Format the lines of the data below as a JSON list of strings, one string per line, leaving out blank lines.

** START OF INPUT DATA **

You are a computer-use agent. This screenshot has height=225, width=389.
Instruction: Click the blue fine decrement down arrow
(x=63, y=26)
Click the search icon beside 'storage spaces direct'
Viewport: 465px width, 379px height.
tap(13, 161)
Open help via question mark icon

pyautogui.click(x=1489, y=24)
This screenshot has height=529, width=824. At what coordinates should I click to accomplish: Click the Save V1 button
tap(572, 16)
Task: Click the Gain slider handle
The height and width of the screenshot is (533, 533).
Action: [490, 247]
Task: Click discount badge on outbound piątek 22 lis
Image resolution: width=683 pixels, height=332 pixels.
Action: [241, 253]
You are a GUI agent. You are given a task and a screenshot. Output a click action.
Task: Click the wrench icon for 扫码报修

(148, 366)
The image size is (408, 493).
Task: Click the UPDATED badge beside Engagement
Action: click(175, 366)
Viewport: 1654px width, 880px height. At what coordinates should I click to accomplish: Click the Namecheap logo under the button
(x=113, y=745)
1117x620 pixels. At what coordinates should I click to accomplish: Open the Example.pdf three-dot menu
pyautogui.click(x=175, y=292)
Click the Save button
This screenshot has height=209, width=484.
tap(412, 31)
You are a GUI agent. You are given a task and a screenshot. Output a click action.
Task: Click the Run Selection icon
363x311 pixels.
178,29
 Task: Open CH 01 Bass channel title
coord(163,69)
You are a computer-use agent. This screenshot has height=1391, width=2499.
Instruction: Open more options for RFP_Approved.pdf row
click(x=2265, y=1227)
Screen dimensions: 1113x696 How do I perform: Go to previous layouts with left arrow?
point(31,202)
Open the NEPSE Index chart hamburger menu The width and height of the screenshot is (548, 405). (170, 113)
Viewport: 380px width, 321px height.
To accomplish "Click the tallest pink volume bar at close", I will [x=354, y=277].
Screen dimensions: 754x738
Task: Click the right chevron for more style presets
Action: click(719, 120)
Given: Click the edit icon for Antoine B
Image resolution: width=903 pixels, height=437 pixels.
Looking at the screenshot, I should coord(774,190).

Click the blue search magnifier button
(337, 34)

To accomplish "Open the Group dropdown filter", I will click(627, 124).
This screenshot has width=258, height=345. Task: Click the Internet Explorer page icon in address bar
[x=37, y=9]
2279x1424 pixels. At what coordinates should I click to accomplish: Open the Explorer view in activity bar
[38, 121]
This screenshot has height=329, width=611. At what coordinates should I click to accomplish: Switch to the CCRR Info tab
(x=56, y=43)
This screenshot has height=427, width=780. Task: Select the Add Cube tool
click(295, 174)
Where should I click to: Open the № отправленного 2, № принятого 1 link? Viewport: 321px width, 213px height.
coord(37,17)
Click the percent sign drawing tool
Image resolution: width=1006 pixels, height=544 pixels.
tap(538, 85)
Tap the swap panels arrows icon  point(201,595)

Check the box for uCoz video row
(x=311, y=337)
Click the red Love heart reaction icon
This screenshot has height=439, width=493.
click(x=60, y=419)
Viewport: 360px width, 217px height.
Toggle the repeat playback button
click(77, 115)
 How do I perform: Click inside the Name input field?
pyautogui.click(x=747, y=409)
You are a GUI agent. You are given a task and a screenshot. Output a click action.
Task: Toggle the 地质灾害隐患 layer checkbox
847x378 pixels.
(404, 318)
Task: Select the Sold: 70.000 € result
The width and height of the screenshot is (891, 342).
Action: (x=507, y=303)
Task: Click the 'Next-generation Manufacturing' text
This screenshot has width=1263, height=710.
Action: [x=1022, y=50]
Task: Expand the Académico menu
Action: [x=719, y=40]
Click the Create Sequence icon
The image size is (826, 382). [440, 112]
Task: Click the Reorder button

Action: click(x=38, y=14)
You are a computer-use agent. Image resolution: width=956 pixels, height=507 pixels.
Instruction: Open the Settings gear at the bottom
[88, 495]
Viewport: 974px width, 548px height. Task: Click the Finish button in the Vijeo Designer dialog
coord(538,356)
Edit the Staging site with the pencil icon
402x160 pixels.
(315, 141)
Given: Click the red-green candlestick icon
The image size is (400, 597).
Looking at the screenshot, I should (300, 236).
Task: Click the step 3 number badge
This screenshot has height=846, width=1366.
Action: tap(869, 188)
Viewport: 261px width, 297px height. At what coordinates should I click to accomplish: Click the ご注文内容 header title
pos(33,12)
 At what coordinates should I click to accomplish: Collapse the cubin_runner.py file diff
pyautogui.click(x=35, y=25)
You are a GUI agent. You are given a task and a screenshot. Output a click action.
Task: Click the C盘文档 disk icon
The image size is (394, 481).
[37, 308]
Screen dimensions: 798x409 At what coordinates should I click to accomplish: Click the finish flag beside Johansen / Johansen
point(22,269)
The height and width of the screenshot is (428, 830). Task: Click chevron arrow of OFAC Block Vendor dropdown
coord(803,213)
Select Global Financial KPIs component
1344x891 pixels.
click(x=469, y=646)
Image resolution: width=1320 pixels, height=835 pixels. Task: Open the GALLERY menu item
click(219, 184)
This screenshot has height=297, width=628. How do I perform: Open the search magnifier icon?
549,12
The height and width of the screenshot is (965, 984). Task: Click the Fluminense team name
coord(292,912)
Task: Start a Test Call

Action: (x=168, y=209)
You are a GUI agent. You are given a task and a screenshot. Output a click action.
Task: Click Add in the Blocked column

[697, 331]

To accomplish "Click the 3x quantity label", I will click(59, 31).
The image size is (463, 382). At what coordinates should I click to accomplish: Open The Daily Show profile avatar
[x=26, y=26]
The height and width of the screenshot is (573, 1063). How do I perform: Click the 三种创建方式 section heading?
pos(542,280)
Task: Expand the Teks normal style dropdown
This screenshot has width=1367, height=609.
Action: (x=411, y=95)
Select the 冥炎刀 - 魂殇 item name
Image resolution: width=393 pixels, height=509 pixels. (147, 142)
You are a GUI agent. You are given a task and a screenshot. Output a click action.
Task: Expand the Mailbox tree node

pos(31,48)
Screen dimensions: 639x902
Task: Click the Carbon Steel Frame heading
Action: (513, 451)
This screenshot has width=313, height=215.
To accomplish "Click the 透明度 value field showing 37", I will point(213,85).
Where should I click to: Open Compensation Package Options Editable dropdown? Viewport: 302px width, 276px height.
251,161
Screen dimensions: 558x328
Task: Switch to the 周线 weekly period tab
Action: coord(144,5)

** END OF INPUT DATA **

_RESULT OF THE EXERCISE_:
[
  "You are a computer-use agent. This screenshot has height=225, width=389.",
  "Instruction: Click the blue fine decrement down arrow",
  "(x=63, y=26)",
  "Click the search icon beside 'storage spaces direct'",
  "Viewport: 465px width, 379px height.",
  "tap(13, 161)",
  "Open help via question mark icon",
  "pyautogui.click(x=1489, y=24)",
  "This screenshot has height=529, width=824. At what coordinates should I click to accomplish: Click the Save V1 button",
  "tap(572, 16)",
  "Task: Click the Gain slider handle",
  "The height and width of the screenshot is (533, 533).",
  "Action: [490, 247]",
  "Task: Click discount badge on outbound piątek 22 lis",
  "Image resolution: width=683 pixels, height=332 pixels.",
  "Action: [241, 253]",
  "You are a GUI agent. You are given a task and a screenshot. Output a click action.",
  "Task: Click the wrench icon for 扫码报修",
  "(148, 366)",
  "The image size is (408, 493).",
  "Task: Click the UPDATED badge beside Engagement",
  "Action: click(175, 366)",
  "Viewport: 1654px width, 880px height. At what coordinates should I click to accomplish: Click the Namecheap logo under the button",
  "(x=113, y=745)",
  "1117x620 pixels. At what coordinates should I click to accomplish: Open the Example.pdf three-dot menu",
  "pyautogui.click(x=175, y=292)",
  "Click the Save button",
  "This screenshot has height=209, width=484.",
  "tap(412, 31)",
  "You are a GUI agent. You are given a task and a screenshot. Output a click action.",
  "Task: Click the Run Selection icon",
  "363x311 pixels.",
  "178,29",
  " Task: Open CH 01 Bass channel title",
  "coord(163,69)",
  "You are a computer-use agent. This screenshot has height=1391, width=2499.",
  "Instruction: Open more options for RFP_Approved.pdf row",
  "click(x=2265, y=1227)",
  "Screen dimensions: 1113x696 How do I perform: Go to previous layouts with left arrow?",
  "point(31,202)",
  "Open the NEPSE Index chart hamburger menu The width and height of the screenshot is (548, 405). (170, 113)",
  "Viewport: 380px width, 321px height.",
  "To accomplish \"Click the tallest pink volume bar at close\", I will [x=354, y=277].",
  "Screen dimensions: 754x738",
  "Task: Click the right chevron for more style presets",
  "Action: click(719, 120)",
  "Given: Click the edit icon for Antoine B",
  "Image resolution: width=903 pixels, height=437 pixels.",
  "Looking at the screenshot, I should coord(774,190).",
  "Click the blue search magnifier button",
  "(337, 34)",
  "To accomplish \"Open the Group dropdown filter\", I will click(627, 124).",
  "This screenshot has width=258, height=345. Task: Click the Internet Explorer page icon in address bar",
  "[x=37, y=9]",
  "2279x1424 pixels. At what coordinates should I click to accomplish: Open the Explorer view in activity bar",
  "[38, 121]",
  "This screenshot has height=329, width=611. At what coordinates should I click to accomplish: Switch to the CCRR Info tab",
  "(x=56, y=43)",
  "This screenshot has height=427, width=780. Task: Select the Add Cube tool",
  "click(295, 174)",
  "Where should I click to: Open the № отправленного 2, № принятого 1 link? Viewport: 321px width, 213px height.",
  "coord(37,17)",
  "Click the percent sign drawing tool",
  "Image resolution: width=1006 pixels, height=544 pixels.",
  "tap(538, 85)",
  "Tap the swap panels arrows icon  point(201,595)",
  "Check the box for uCoz video row",
  "(x=311, y=337)",
  "Click the red Love heart reaction icon",
  "This screenshot has height=439, width=493.",
  "click(x=60, y=419)",
  "Viewport: 360px width, 217px height.",
  "Toggle the repeat playback button",
  "click(77, 115)",
  " How do I perform: Click inside the Name input field?",
  "pyautogui.click(x=747, y=409)",
  "You are a GUI agent. You are given a task and a screenshot. Output a click action.",
  "Task: Toggle the 地质灾害隐患 layer checkbox",
  "847x378 pixels.",
  "(404, 318)",
  "Task: Select the Sold: 70.000 € result",
  "The width and height of the screenshot is (891, 342).",
  "Action: (x=507, y=303)",
  "Task: Click the 'Next-generation Manufacturing' text",
  "This screenshot has width=1263, height=710.",
  "Action: [x=1022, y=50]",
  "Task: Expand the Académico menu",
  "Action: [x=719, y=40]",
  "Click the Create Sequence icon",
  "The image size is (826, 382). [440, 112]",
  "Task: Click the Reorder button",
  "Action: click(x=38, y=14)",
  "You are a computer-use agent. Image resolution: width=956 pixels, height=507 pixels.",
  "Instruction: Open the Settings gear at the bottom",
  "[88, 495]",
  "Viewport: 974px width, 548px height. Task: Click the Finish button in the Vijeo Designer dialog",
  "coord(538,356)",
  "Edit the Staging site with the pencil icon",
  "402x160 pixels.",
  "(315, 141)",
  "Given: Click the red-green candlestick icon",
  "The image size is (400, 597).",
  "Looking at the screenshot, I should (300, 236).",
  "Task: Click the step 3 number badge",
  "This screenshot has height=846, width=1366.",
  "Action: tap(869, 188)",
  "Viewport: 261px width, 297px height. At what coordinates should I click to accomplish: Click the ご注文内容 header title",
  "pos(33,12)",
  " At what coordinates should I click to accomplish: Collapse the cubin_runner.py file diff",
  "pyautogui.click(x=35, y=25)",
  "You are a GUI agent. You are given a task and a screenshot. Output a click action.",
  "Task: Click the C盘文档 disk icon",
  "The image size is (394, 481).",
  "[37, 308]",
  "Screen dimensions: 798x409 At what coordinates should I click to accomplish: Click the finish flag beside Johansen / Johansen",
  "point(22,269)",
  "The height and width of the screenshot is (428, 830). Task: Click chevron arrow of OFAC Block Vendor dropdown",
  "coord(803,213)",
  "Select Global Financial KPIs component",
  "1344x891 pixels.",
  "click(x=469, y=646)",
  "Image resolution: width=1320 pixels, height=835 pixels. Task: Open the GALLERY menu item",
  "click(219, 184)",
  "This screenshot has height=297, width=628. How do I perform: Open the search magnifier icon?",
  "549,12",
  "The height and width of the screenshot is (965, 984). Task: Click the Fluminense team name",
  "coord(292,912)",
  "Task: Start a Test Call",
  "Action: (x=168, y=209)",
  "You are a GUI agent. You are given a task and a screenshot. Output a click action.",
  "Task: Click Add in the Blocked column",
  "[697, 331]",
  "To accomplish \"Click the 3x quantity label\", I will click(59, 31).",
  "The image size is (463, 382). At what coordinates should I click to accomplish: Open The Daily Show profile avatar",
  "[x=26, y=26]",
  "The height and width of the screenshot is (573, 1063). How do I perform: Click the 三种创建方式 section heading?",
  "pos(542,280)",
  "Task: Expand the Teks normal style dropdown",
  "This screenshot has width=1367, height=609.",
  "Action: (x=411, y=95)",
  "Select the 冥炎刀 - 魂殇 item name",
  "Image resolution: width=393 pixels, height=509 pixels. (147, 142)",
  "You are a GUI agent. You are given a task and a screenshot. Output a click action.",
  "Task: Expand the Mailbox tree node",
  "pos(31,48)",
  "Screen dimensions: 639x902",
  "Task: Click the Carbon Steel Frame heading",
  "Action: (513, 451)",
  "This screenshot has width=313, height=215.",
  "To accomplish \"Click the 透明度 value field showing 37\", I will point(213,85).",
  "Where should I click to: Open Compensation Package Options Editable dropdown? Viewport: 302px width, 276px height.",
  "251,161",
  "Screen dimensions: 558x328",
  "Task: Switch to the 周线 weekly period tab",
  "Action: coord(144,5)"
]